[Collection entries]
::::::::::

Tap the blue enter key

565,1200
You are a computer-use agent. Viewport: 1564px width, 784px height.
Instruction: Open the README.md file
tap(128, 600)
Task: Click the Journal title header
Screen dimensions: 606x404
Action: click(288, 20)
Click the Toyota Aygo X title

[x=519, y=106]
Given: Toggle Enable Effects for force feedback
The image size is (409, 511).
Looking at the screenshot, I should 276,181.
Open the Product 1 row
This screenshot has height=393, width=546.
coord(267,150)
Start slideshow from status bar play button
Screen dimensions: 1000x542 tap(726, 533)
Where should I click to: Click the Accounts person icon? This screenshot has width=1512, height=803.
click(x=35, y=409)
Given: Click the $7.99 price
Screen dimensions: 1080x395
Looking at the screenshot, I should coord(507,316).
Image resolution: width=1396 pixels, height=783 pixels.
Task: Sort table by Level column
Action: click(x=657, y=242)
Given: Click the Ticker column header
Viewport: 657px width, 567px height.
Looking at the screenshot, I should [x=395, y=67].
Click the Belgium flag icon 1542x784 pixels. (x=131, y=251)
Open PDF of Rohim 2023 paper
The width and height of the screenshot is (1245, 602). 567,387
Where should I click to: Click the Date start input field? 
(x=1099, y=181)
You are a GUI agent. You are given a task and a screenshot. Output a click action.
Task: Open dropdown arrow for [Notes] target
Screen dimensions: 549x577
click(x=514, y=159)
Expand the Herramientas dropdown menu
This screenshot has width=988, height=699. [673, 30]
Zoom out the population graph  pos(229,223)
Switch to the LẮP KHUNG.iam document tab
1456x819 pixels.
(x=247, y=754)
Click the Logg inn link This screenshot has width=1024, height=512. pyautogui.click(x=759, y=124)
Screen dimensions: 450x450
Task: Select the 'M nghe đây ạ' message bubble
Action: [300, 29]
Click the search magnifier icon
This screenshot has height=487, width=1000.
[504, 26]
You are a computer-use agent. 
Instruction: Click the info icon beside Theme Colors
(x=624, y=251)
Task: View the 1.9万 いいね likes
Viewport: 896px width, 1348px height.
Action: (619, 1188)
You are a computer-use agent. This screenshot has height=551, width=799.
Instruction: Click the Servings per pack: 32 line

::::::::::

→ What to do
Look above for the line with "Open the Product 1 row" and the line with "Given: Click the $7.99 price". Retype those two lines and every line between them exactly, adding nothing.

→ Result for this exercise
Open the Product 1 row
This screenshot has height=393, width=546.
coord(267,150)
Start slideshow from status bar play button
Screen dimensions: 1000x542 tap(726, 533)
Where should I click to: Click the Accounts person icon? This screenshot has width=1512, height=803.
click(x=35, y=409)
Given: Click the $7.99 price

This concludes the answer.